I learned many things about him and his past.  I had a hard time hearing about his Mother(who was an addict) and how neglected he and his siblings were.   I was amazed at how this young boy who started hustling at an early age, survived in such an environment.   The life he described was like something from a movie, drug deals going on around him, running from Child Protection Services, homeless nights, his joining a gang and selling dope to put food on the table and pay for an apartment that had no furniture.   This boys’ father died in jail, his Grandmother helped in raising them, but his mother was nowhere to be found.     Unfortunately he succumbed to the peer pressure of the streets and soon found an easy way to ensure his sisters and brother were fed and clothed.   This was a life he was ashamed of, yet he talked about his gang friends as if they were his family.   I suppose to him, they were.  

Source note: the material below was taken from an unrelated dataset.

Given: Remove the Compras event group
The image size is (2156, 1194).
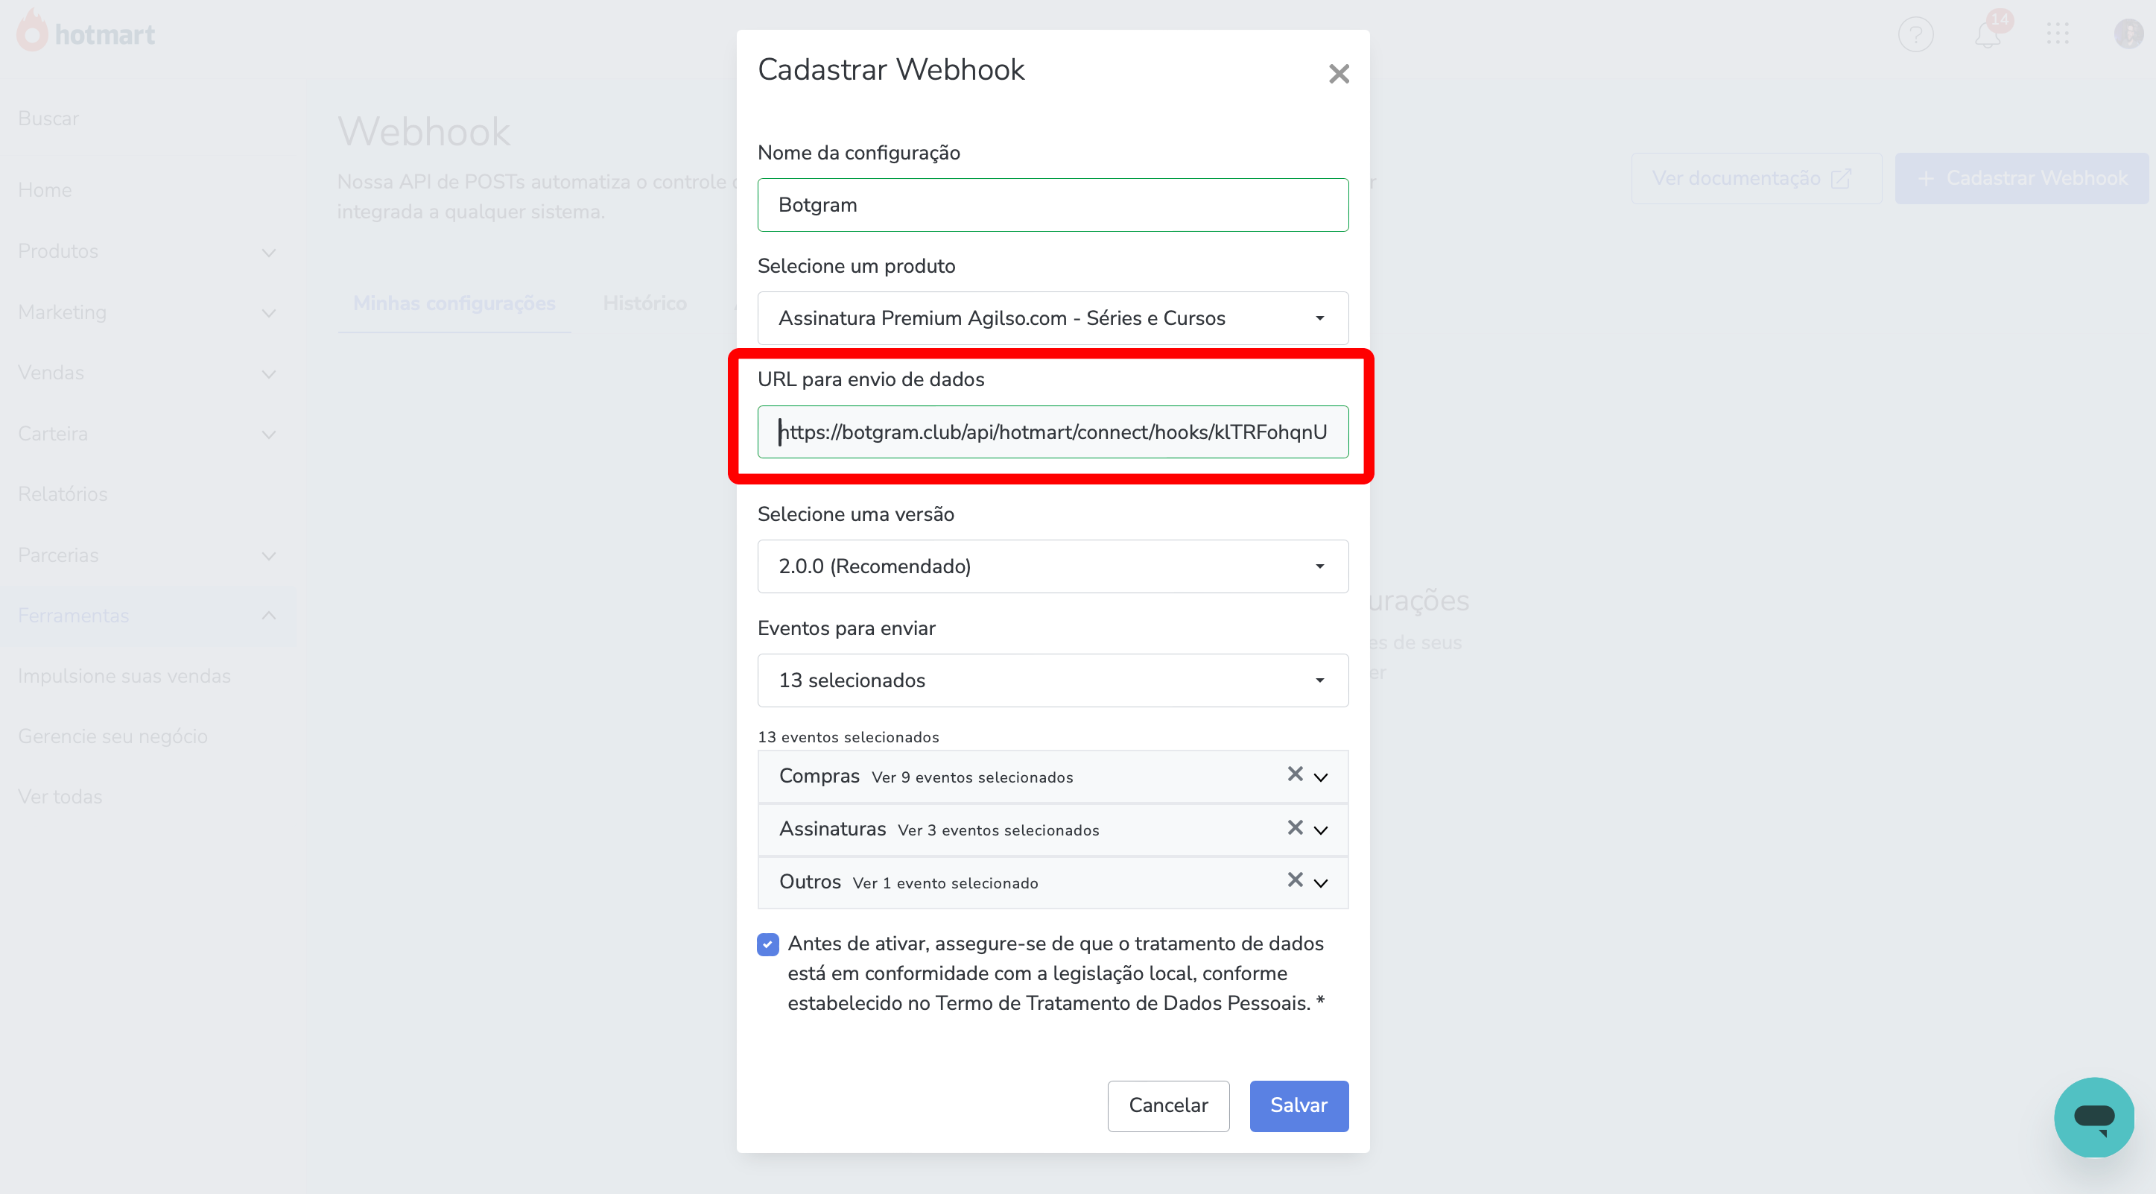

They broke up their Senior year in high school, my daughter was devastated and heartbroken.   I didn’t like him much at that time, but as time went on they reconnected and remained friends, sometimes more at times.  Once released from the group home, he returned to his Grandmothers house to find his own Mother struggling to recover from her addiction.   This is still an ongoing battle for her and she spends more time doing drugs than staying off of them.   The siblings were also placed in protective custody and seem to be following his path.  A series of events occurred after he graduated, including assault and grand theft.    This boy is currently serving 3 months for these crimes in a jail nearby.  The interesting thing about all of this is that he does not use drugs, he despises them and for obvious reasons.   Drugs to him equaled pain and oddly enough survival.     

This entire time I have been a witness to my daughters addiction, he has been a source of support.   I was always able to call upon him to see if he had heard anything as to where she was, and with a few quick phone calls he would find her.   It was during the times when I would go months not knowing if she was alive, that I appreciated him most.   I know it was difficult to hear about her and to see her like she was, because it reminded him of his Mother and all those years he lived in similar shoes as a powerless onlooker to this horrid disease.  

He is writing me letters with encouragement, telling me to stay strong all while being in jail.  Today in a letter he wrote that our family was the closest thing he had ever had to Parents and a “real” family.   I couldn’t believe that and I almost cried.   I represented something he had always wished he had, yet I have a daughter who has clearly not turned out as I expected or hoped.    My daughter raised with all the love and support I could give, drug and alcohol free and yet is living his Mothers life.   This boy who was raised on the streets and witness to horrible things would not use drugs if you paid him.   This boy is no angel…but he is no drug addict either.  

I know his Mother never visits him, he has cut his ties with the friends he got in to trouble with, his girlfriend seems nice and from a good family, and then there is me.   How do I fit in?  I have to admit I want to be there for him via letters and phone calls when I can.   It is all I can offer him amongst my own turmoil of a life.   I hope it is enough.   I want him to succeed and find his way…he has so much potential just like my daughter does.  

If this child can make it then I know she can beat this.   I’ll never give up hoping that she will.